The Mole paused and then remarked.

"Formula 1 always has problems with places where they don't have espresso in every restaurant."

The Contact nodded.

"The local press is not helping matters. They have been getting hot under their collars about how aloof they think F1 is," he said. "I guess that is because the F1 people make them feel like the backwater boys they are. They think that because they have a big and famous speedway, the F1 people should be bowing and scraping. The problem is that in the eyes of F1 the speedway doesn't make the locals special. The local retailers like F1, but you are not buying top-end stuff when you go shopping in Downtown Indianapolis."

"An interesting point," said The Mole. "And the locals have probably not even considered that F1 people really object to going to a country where you are fingerprinted and photographed each time you enter the place. They don't even do that in China. And getting US visas is a complete nightmare. If we did to them what they do to us, there would be uproar. They would not be able to go to their beloved Paris. Americans believe in freedom and liberty - for themselves. It is pretty irritating."

They paused for a moment, watching tubby travellers struggling by with their vast carry-ons.

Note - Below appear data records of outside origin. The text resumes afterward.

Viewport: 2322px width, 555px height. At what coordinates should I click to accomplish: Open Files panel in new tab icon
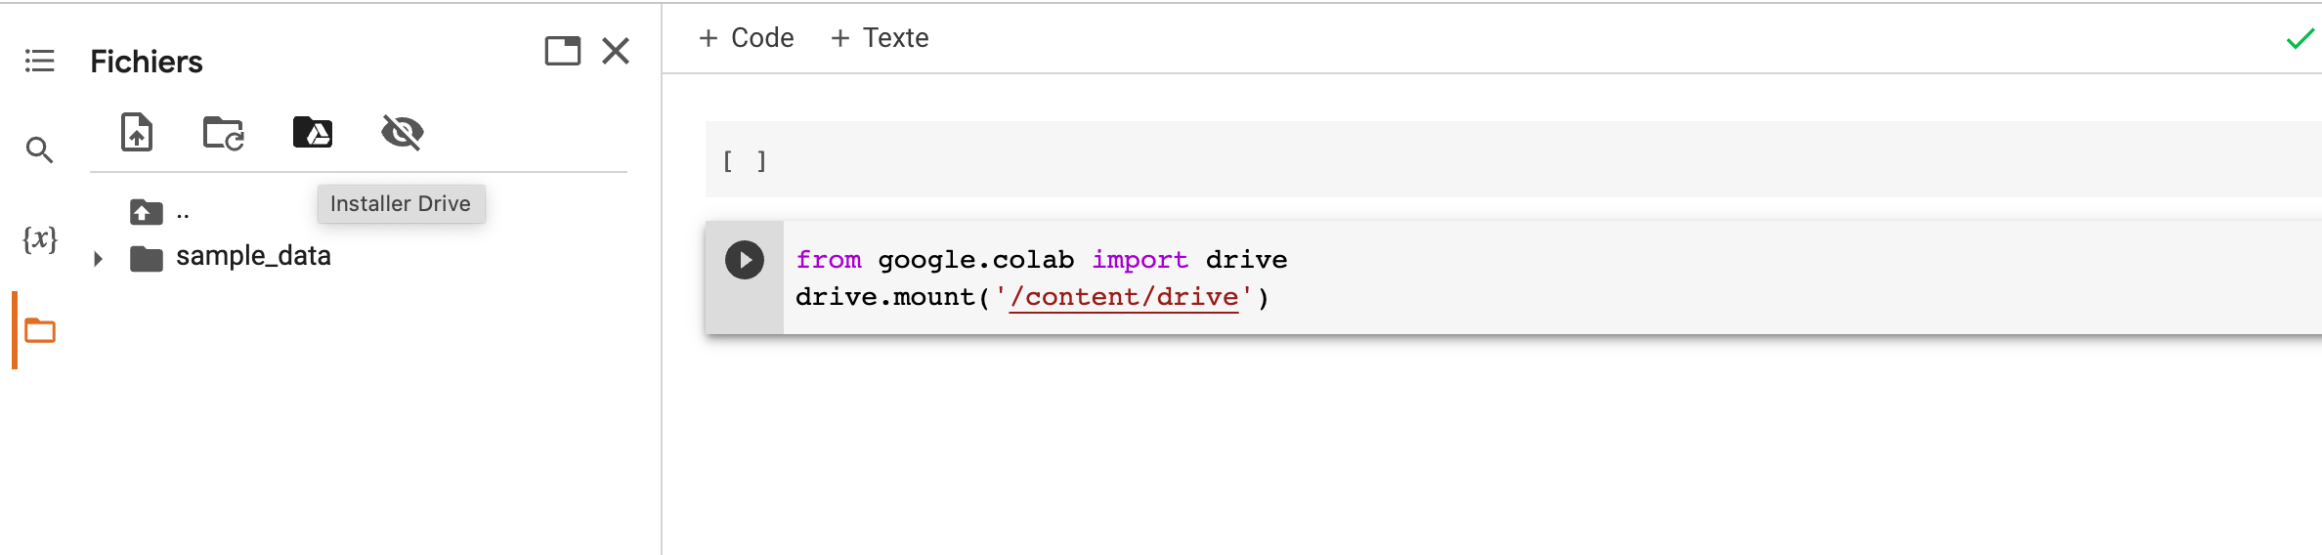coord(563,51)
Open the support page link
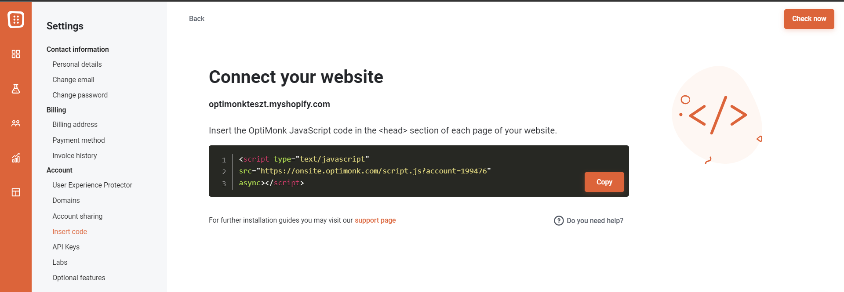 tap(375, 220)
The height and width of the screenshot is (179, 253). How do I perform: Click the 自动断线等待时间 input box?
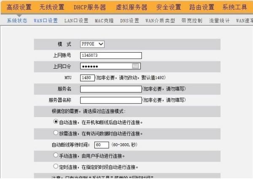[101, 144]
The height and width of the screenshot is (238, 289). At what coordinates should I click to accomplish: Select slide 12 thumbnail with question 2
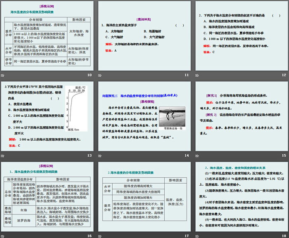pos(242,35)
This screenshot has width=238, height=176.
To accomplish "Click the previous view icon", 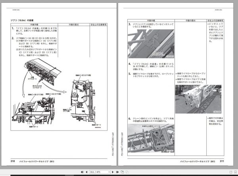I will pos(122,172).
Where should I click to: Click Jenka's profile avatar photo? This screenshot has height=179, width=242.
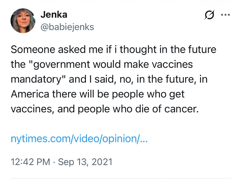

"You also have to remember that Indianapolis is paying a lot less for the Grand Prix than most other races. I heard that Tony George got the deal for about $10m a year, which is peanuts compared to events in Asia and the Middle East. They are paying Bernie three times as much. Bernie wants George to pay more, raise the ticket prices and do some more promotional work. George is worried that if he does that people will stop coming and he will make a loss. Bernie does not care. He says the deal is on the table and it is up to Tony to take it or leave it.

"Don't get me wrong," he added. "I think Bernie would like to have Indianapolis on the schedule. It is a good name to have in F1 but it needs to make him more profit. I think that Indianapolis will go with motorcycle racing and F1 will be off on the road again."

"The road to nowhere," said The Mole.

"Well, that is true," said The Contact. "The other thing is that Canada and Indy are currently sharing freight costs so that creates a problem for the Canadians as well."

He paused for a moment, looked into the bottom of his coffee cup. There were no tea leaves for guidance.

"Bernie has been sniffing around a few other places in the US, but no-one is going to pay him what he wants. He could try to promote his own event but you know he had the chance to buy Long Beach a year or two back and he did not take it. That would be a disaster for TV ratings anyway. He needs something on the East Coast. Somewhere big with hotels and a bit of glitz. He needs New York or Miami. Something on Long Island, or the Connecticut coast.

"He needs a Monaco kind of race, just to get people excited. Americans don't mind spending money to go somewhere which they think is glamorous, but I guess that Indiana just doesn't cut the ice."

The Mole looked out of the window, across the airport to where a huge new terminal is being built.

"Maybe it is not too late," he said.